Morphological Categories
While approaching soft tissue tumors the pathologist must look into architectural pattern, appearance of the cells, and the characteristics of the stroma. These categories can lend themselves to the development of a number of different diagnostics categories which can be further differentiated on the basis of morphological features as well as Immunohistochemical characteristics (Table 2).
Table 2.
STS: mophological categories and IHC parameters
| Morphological category | IHC parameters |
|---|---|
| Fascicular Spindle Cell Sarcomas | |
| Fibrosarcoma | Vimentin |
| Leiomyosarcoma | SMA, HHF 35, Calponin, Desmin +/− |
| Spindle cell RMS | Desmin+, Myogenin+ |
| Synovial sarcoma | S-100 +/−, EMA+ |
| MPNST | S-100 +, EMA- |
| Solitary fibrous tumor | CD34+, CD99−, CD31− |
| Myxoid Soft Tissue Sarcomas | |
| Myxoid liposarcoma | MDM 2 +,CD34 +/−, novel IHC antibody to the TLS/EWS-CHOP chimeric oncoproteins |
| Myxoid chondrosarcoma | Vim +, Synaptophysin +/−, EMA+/− |
| Myxoid DFSP | CD34 |
| Myxoid MFH (myxofibrosarcoma) | CD34 +, HMGA1 and HMGA2 |
| Botryoid Embryonal RMS | Desmin, Myogenin |
| Myxoid leiomyosarcoma | SMA, HHF 35, Desmin, Myogenin |
| Epitheloid Soft Tissue Sarcomas | |
| Alveolar soft part sarcoma | Desmin, SMA |
| Epithelioid sarcoma | CK, EMA, Vimentin, CD34 +/− |
| Epithelioid angiosarcoma | CD31, Factor VIII, CD34, FLI-1 |
| Epithelioid hemangioendothelioma | CD31, Factor VIII, CD34, FLI-1 |
| Extra gastrointestinal stromal tumor | CD117, CD34+/− |
| Malignant Rhabdoid tumor | Polyphenotypic, Loss of INI1 protein |
| Malignant mesothelioma | Calretinin, Thrombomodulin |
| Synovial sarcoma | EMA, Cytokeratin, S100 +/− |
| Sclerosing epithelioid fibrosarcoma | Vimentin |
| Clear cell sarcoma | HMB45, Melan1 EWSR1-ATF fusion |
| Round Cell Soft Tissue Sarcomas | |
| Alveolar RMS | Desmin, Myogenin |
| Desmoplastic small round cell tumor of childhood | Polyphenotypic |
| Embryonal RMS | Desmin, Myogenin |
| Extraskeletal ES/PNET | CD99, FLI-1 |
| Round cell liposarcoma | S-100 |
| Small cell osteosarcoma | Vimentin |
| Malignant hemangiopericytoma | CD34 |
| Pleomorphic Sarcomas | |
| Pleomorphic undifferentiated sarcoma | Vimentin |
| Malignant fibrous histiocytoma | Alpha 1 antitrypsin, alpha-1-antichymotrypsin |
| Pleomorphic liposarcoma | MDM2 and CDK4 |
| Pleomorphic RMS | Desmin, Myogenin |
| Pleomorphic MPNST | S100 |
| Pleomorphic leiomyosarcoma | SMA, SMA, Desmin |
| Pleomorphic angiosarcoma | CD31, Factor VIII, CD34, FLI-1 |
| Chondro-Osseous STS | |
| Mesenchymal Chondrosarcoma | S-100 |
| Extra skeletal osteosarcoma | Vimentin |
| Clear Cell Lesions | |
| Clear cell sarcoma of soft tissue | S-100, HMB45, NSE, CD57, EWSR1-ATF fusion gene |
| Clear cell myomelanocytic tumor | HMB45 , MelanA+/−, SMA +/− |
Pitfalls in the Diagnosis of STS
Certain reactive processes may mimic sarcomas. Therefore it is important to determine whether the lesion under study is a reactive process or a neoplasm. Some reactive lesions display a distant zonal quality. For example in nodular fascitis and ischemic fascitis one encounters a cuff of proliferating fibroblasts that surround a central hypocellular zone of fibrinoid change. Cells comprising reactive lesions often have the appearance of tissue culture fibroblasts with large vesicular nuclei, prominent nuclei and cytoplasmic basophilia. No atypical mitosis or nuclear atypia is usually seen.

• _EXERCISE 1_
In the soft tissue sarcoma excerpt, what three things must the pathologist look into when approaching soft tissue tumors?
• _EXERCISE 2_
Reproduce word for word the part of the soft tissue sarcoma excerpt starting with "Morphological Categories" and going on through "characteristics (Table 2).".
The items are separate material with no connection to the soft tissue sarcoma excerpt.

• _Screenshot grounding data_
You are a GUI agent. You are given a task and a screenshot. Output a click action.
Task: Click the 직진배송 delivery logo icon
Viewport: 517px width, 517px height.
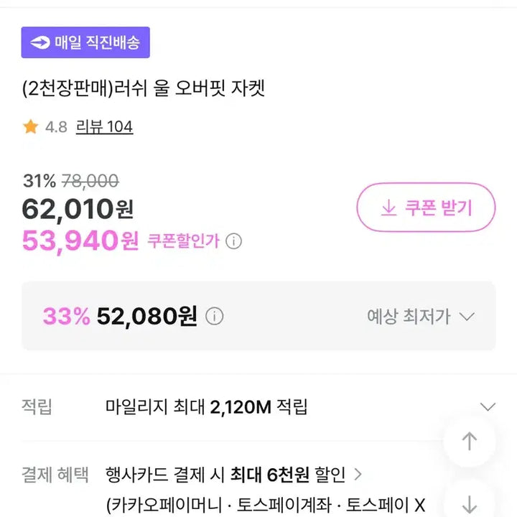tap(39, 43)
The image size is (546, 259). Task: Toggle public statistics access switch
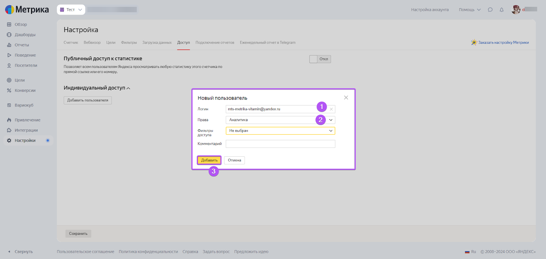coord(320,59)
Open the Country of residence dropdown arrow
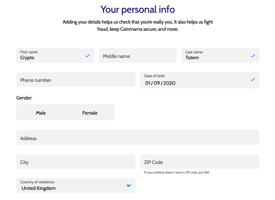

• _EXERCISE SOLUTION 1_
The architectural pattern, the appearance of the cells, and the characteristics of the stroma.

• _EXERCISE SOLUTION 2_
Morphological Categories
While approaching soft tissue tumors the pathologist must look into architectural pattern, appearance of the cells, and the characteristics of the stroma. These categories can lend themselves to the development of a number of different diagnostics categories which can be further differentiated on the basis of morphological features as well as Immunohistochemical characteristics (Table 2).